Data for this task ->
————
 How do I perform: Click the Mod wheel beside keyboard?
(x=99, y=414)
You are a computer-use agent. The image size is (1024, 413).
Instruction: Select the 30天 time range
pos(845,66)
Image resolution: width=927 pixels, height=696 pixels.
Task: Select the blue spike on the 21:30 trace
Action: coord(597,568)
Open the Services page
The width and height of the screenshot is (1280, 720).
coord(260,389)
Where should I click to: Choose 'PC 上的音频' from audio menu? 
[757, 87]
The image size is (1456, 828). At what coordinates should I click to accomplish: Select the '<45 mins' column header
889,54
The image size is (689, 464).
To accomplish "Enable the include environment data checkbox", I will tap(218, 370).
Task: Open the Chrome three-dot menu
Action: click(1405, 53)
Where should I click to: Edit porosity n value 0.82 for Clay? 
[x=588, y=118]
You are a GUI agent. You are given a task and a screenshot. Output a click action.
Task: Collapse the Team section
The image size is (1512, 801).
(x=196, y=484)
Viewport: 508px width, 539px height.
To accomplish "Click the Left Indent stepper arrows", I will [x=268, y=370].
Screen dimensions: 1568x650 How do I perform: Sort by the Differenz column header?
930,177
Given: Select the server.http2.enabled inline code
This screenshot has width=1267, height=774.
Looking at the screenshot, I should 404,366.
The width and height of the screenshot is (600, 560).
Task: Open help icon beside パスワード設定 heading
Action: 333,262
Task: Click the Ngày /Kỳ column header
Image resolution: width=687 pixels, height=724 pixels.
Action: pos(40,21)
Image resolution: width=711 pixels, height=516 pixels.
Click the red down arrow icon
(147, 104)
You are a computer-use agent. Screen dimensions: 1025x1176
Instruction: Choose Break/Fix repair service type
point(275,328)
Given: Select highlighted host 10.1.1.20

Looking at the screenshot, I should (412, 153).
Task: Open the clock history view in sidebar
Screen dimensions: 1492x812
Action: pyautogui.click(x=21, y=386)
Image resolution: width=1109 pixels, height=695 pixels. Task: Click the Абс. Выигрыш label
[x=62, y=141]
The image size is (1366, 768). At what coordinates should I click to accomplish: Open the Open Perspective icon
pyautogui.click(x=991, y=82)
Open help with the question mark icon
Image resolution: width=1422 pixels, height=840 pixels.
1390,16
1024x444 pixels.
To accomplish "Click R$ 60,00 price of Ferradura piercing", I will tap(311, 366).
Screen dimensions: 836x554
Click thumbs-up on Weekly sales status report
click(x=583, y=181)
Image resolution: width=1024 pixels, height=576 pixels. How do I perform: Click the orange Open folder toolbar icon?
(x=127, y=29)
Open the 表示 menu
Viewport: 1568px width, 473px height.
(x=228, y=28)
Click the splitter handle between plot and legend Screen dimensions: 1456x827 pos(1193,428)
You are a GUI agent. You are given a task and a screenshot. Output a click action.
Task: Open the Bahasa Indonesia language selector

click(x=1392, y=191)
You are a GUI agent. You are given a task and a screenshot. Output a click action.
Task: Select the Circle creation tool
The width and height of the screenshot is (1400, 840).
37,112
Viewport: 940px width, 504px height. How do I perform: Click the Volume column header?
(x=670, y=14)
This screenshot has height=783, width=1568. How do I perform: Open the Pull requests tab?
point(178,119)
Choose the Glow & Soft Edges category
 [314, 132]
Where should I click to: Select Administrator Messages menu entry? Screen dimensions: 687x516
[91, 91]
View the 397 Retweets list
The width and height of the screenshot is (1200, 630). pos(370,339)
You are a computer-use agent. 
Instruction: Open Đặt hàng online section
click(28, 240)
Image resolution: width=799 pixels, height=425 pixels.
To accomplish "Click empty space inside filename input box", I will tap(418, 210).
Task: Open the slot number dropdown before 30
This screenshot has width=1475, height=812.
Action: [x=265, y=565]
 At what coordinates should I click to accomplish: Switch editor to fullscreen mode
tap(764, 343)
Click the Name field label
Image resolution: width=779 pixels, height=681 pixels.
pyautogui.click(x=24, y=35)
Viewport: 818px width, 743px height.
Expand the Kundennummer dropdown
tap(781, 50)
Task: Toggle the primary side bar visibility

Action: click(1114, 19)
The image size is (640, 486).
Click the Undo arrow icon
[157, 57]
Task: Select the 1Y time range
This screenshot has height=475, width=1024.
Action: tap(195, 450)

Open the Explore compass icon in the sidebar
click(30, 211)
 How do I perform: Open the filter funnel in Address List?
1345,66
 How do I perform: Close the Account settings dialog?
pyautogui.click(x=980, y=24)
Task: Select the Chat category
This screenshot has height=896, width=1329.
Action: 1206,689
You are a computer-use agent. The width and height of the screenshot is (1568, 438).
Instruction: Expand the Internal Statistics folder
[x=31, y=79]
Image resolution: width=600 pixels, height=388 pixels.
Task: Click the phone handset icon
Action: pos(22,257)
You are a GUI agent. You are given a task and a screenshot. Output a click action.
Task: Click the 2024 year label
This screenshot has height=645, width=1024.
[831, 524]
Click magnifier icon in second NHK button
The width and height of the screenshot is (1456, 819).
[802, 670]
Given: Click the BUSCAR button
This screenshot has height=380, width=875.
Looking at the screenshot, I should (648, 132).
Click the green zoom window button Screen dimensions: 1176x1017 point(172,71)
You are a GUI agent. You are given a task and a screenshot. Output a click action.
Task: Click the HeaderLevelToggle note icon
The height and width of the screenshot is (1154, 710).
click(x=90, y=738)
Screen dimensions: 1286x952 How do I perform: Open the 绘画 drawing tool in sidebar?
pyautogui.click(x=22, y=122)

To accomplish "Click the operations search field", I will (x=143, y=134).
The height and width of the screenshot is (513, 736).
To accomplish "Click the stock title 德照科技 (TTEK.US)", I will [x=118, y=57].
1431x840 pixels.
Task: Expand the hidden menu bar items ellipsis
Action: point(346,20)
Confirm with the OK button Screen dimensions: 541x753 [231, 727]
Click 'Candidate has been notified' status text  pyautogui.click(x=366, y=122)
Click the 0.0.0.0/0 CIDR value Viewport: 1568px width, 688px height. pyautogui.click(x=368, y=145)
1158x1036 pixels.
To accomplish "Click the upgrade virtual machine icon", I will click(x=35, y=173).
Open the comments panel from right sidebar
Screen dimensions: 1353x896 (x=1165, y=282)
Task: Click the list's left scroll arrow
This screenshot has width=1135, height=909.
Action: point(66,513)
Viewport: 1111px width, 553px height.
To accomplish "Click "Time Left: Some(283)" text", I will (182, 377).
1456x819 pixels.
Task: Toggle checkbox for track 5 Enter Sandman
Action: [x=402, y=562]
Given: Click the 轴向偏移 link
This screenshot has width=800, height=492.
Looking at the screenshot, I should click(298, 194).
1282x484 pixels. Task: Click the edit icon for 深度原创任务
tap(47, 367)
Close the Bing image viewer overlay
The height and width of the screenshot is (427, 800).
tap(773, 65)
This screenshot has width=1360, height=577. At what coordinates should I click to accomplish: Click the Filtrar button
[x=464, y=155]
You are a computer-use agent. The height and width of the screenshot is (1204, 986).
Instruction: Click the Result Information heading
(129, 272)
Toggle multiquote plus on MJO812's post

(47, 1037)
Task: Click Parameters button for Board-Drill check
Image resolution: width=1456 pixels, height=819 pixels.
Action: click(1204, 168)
————
Rescale the lines that begin at the one containing "At what coordinates should I click to accomplish: Switch" and stop after the one containing "Action: 1206,689", and give only those lines again with the requests kept. Multiply every coordinate in the answers by 0.9 and round it to a whole number, rounding halves up.

 At what coordinates should I click to accomplish: Switch editor to fullscreen mode
tap(688, 309)
Click the Name field label
Image resolution: width=779 pixels, height=681 pixels.
pyautogui.click(x=22, y=32)
Viewport: 818px width, 743px height.
Expand the Kundennummer dropdown
tap(703, 45)
Task: Toggle the primary side bar visibility

Action: click(1003, 17)
The image size is (640, 486).
Click the Undo arrow icon
[141, 51]
Task: Select the 1Y time range
This screenshot has height=475, width=1024.
Action: tap(176, 405)

Open the Explore compass icon in the sidebar
click(27, 190)
 How do I perform: Open the filter funnel in Address List?
1211,59
 How do I perform: Close the Account settings dialog?
pyautogui.click(x=882, y=22)
Task: Select the Chat category
This screenshot has height=896, width=1329.
Action: 1085,620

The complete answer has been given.